A Alice era uma menina que passava a vida a brincar com lagartas e gatos. Organizava festas de chá e atirava ovos contra o muro do vizinho. Rodopiava pelas folhas de outono e roubava tabaco ao pai, fumando cachimbo às escondidas. Às terças-feiras organizava corridas — usava o velho relógio de bolso do avô que havia roubado à sua mãe para cronometrar as suas passadas e desatava-se em pressas de chegar a lugar nenhum.
Um dia, ao voltar para casa ajudou a menina Ofélia (a octogenária ceguinha que vivia do outro lado da rua) a subir os degraus que a separavam da sua porta de casa. “Obrigado minha querida — és a Alice não és?” disse, amparada no conforto daquelas pequenas mãos que a guiavam “és tão bonita por dentro minha querida, muito obrigado”, e fechou a porta sem que a Alice tivesse tempo de lhe perguntar “por dentro?”.
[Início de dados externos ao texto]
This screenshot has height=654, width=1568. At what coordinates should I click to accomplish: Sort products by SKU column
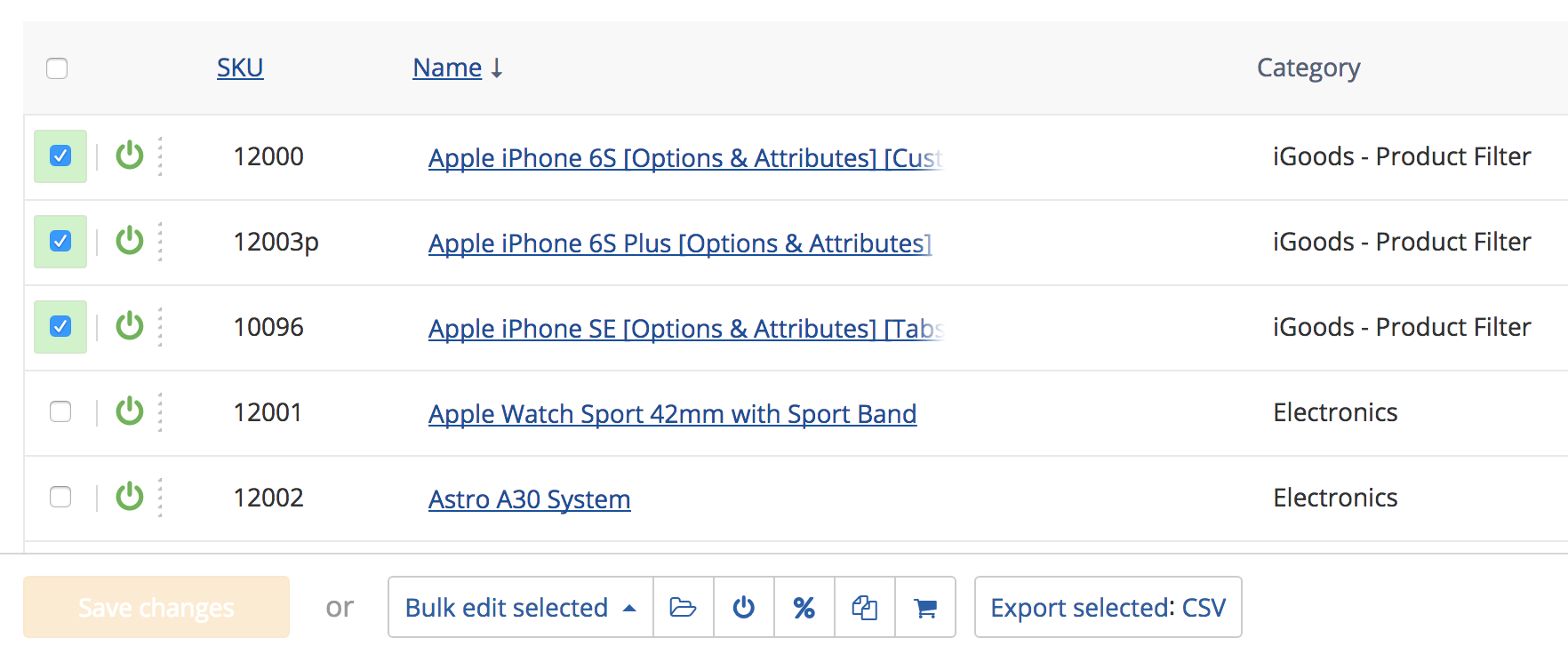pos(240,68)
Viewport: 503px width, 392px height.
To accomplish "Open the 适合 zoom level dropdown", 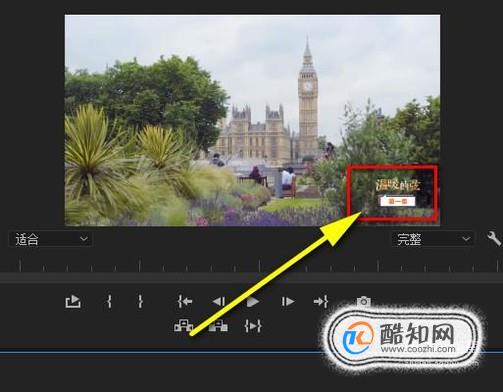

É. Alice ficou a pensar nisso. Como é que a menina Ofélia conhecia o aspecto das suas entranhas? “Será que alguém me virou do avesso durante o sono e espreitou cá pra dentro?” Seria a Ofélia uma espécie de bruxa que apesar de cega, conseguia ver as pessoas por dentro? Os segredos e mentiras que carregavam consigo?
Intrigada, frustrada até por não saber as respostas a tanta pergunta, Alice decidiu fazer uma experiência: naquela noite, antes da visita que o tio costumava fazer até ao seu quarto, Alice arranca o seu olho esquerdo e engole-o. Queria muito descobrir como era por dentro, se seria realmente bonita. Queria ver o que Ofélia havia visto.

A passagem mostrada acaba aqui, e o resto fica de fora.